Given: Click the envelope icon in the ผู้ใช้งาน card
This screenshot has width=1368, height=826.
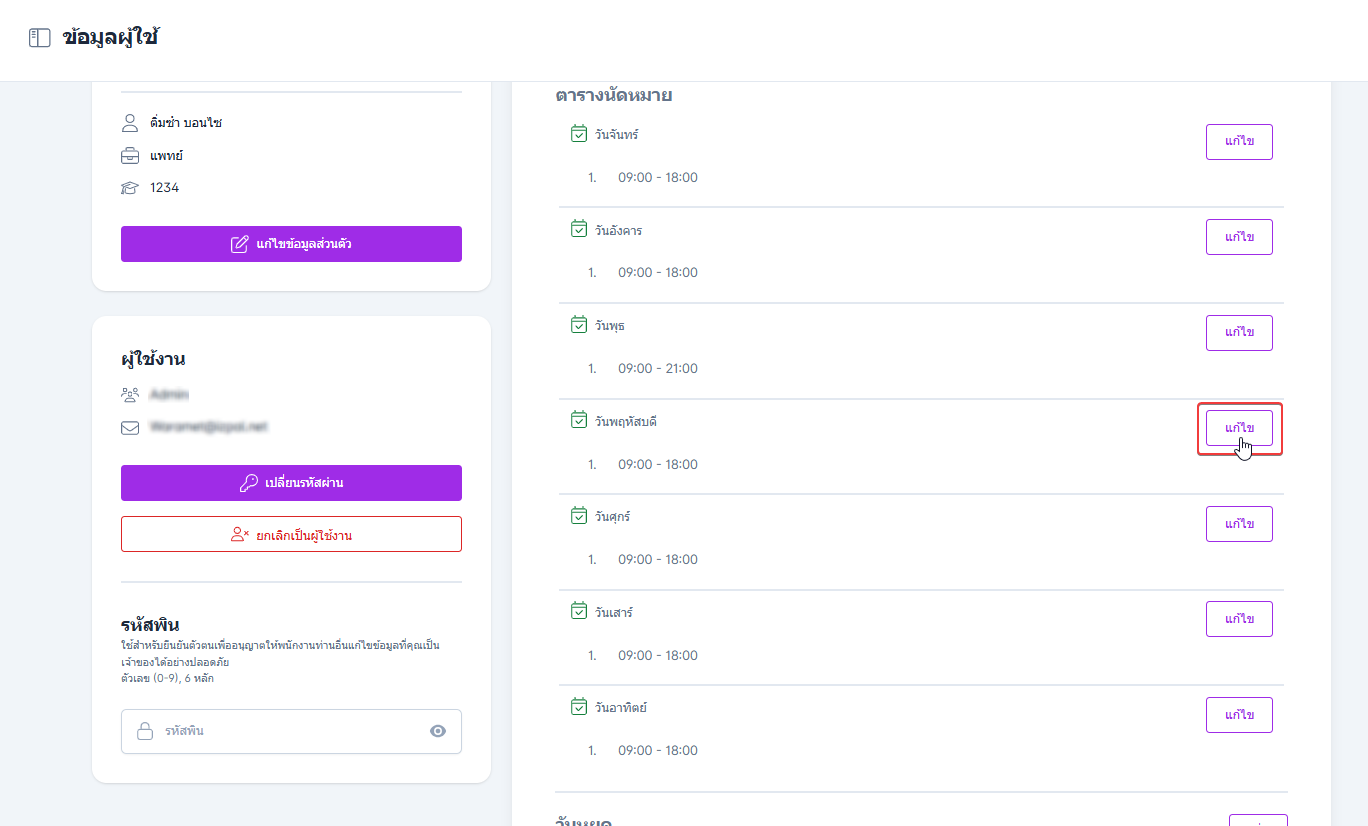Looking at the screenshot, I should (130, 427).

-------------------------

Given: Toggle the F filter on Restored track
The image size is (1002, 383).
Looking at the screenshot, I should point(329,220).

-------------------------

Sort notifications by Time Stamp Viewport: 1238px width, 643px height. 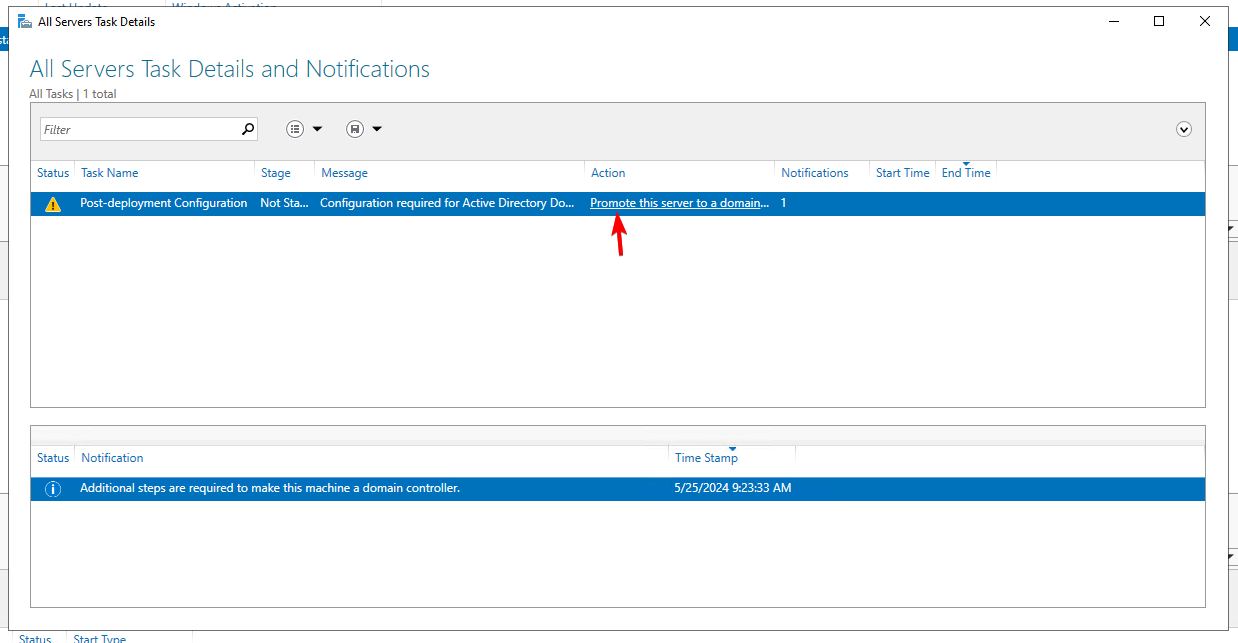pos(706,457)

-------------------------

Task goal:
Select the lines in this material that hold the word "Given", leaving none out.

Task response:
Given: Click the envelope icon in the ผู้ใช้งาน card
Given: Toggle the F filter on Restored track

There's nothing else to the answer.